The album starts off with one of the best beginnings on any album this year so far. ‘Raise The Dead’ is a cinematic and atmospheric track that is long enough to be more than a mere intro though it sets up the tone and leads wonderfully straight into ‘One For The Butcher’. The haunting keys and disturbing child chants from the opener reappear in this second track, making a death/black metal flavour at its best creating not only good sounds but emotional  responses too.

Drop The Match’ and ‘Built for War’ step up next screaming at and bludgeoning the ear with a hardcore/ deathcore middle finger up assault. On the first the keys play elegantly behind the storming intense drum attack from Art Cruz and the pillaging throbbing bass of Andrew Glover. Vocally Plague delivers his growls and force with venom, as always you know what you will get with his vocals but they never from become stale at the same time. The second of the two songs rides in on some fine teasing symphonic keys whilst the metal urgency and direct strikes from the guitars of Nick Piunno and Nick Eash come striding through. There were moments  on the track that brought bands like Mudvayne and Children of Bodom  to mind all distilled in a neat blend of vintage Biohazard and Hatebreed.  ‘Built for War’ does feature gust vocals from Jamey Jasta so a clue maybe as to one of the spices to it.

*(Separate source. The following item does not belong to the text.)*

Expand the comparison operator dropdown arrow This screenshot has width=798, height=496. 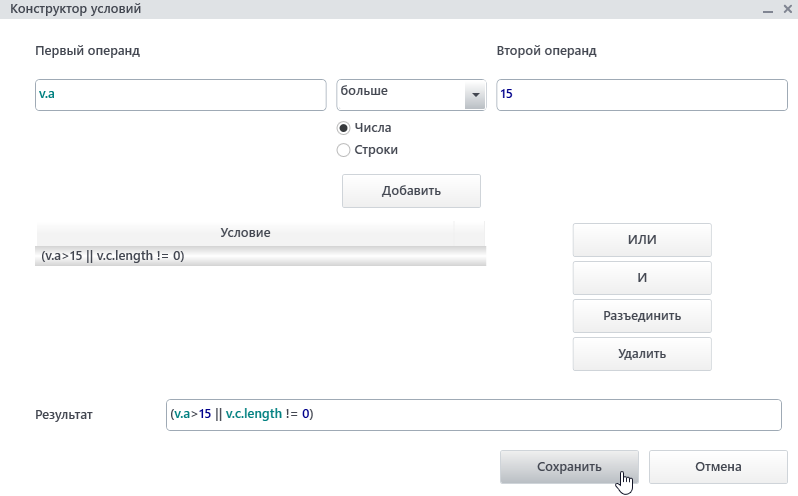coord(473,96)
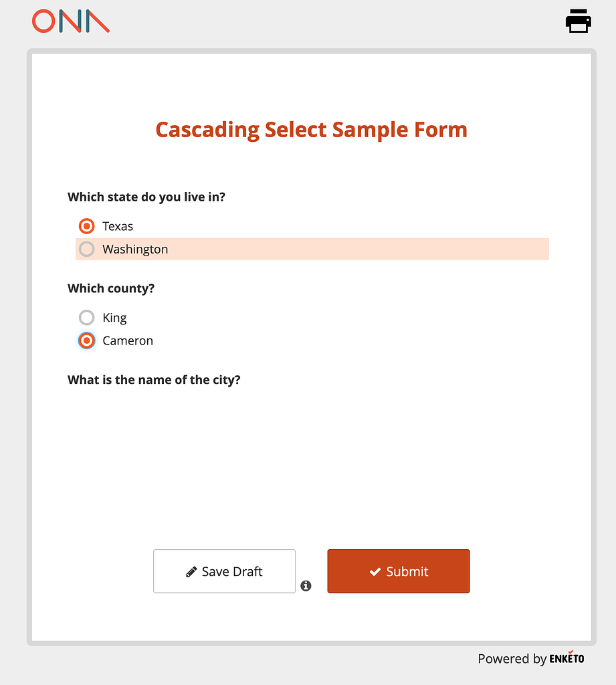The width and height of the screenshot is (616, 685).
Task: Select the Washington radio button
Action: click(86, 249)
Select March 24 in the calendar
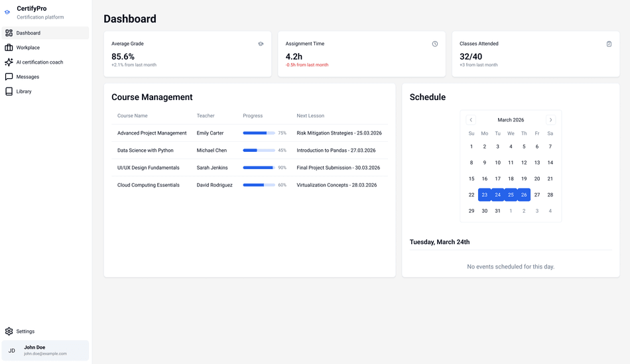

 Jasta is one of a few guests on Against The World, which include Martin Stewart (Terror) and John Mishima (ex Blood Runs Black) on ‘California’, and also Mattie Montgomery (For Today) and Drew York (Stray From The Path) elsewhere. Also notable is the appearance of wrestling legend Ultimate Warrior on the brief ‘The Warrior Code’. Musically the Japanese sounding keys are great but overall with the vocal spoken narrative  from the wrestling icon it is debateable if it works and really was just a moment of self pleasuring by the band. Good to see the ring rope shaker is still alive at least.

Tracks such as ‘Refined In The Fire’, ‘Most Hated’, and California’ all satisfy immensely and the blend of hardcore devastating ferocity and flowing melodic keyboard pleasure from Potocnik make the album intently pleasurable and very repeatable. No, Winds Of Plague will not set new trends for others and lyrically they do not exactly write words to be devoured eagerly by scholars in decades to come, but they are what they are. A strong and powerful band that eagerly fills your ears and hearts with greats sounds.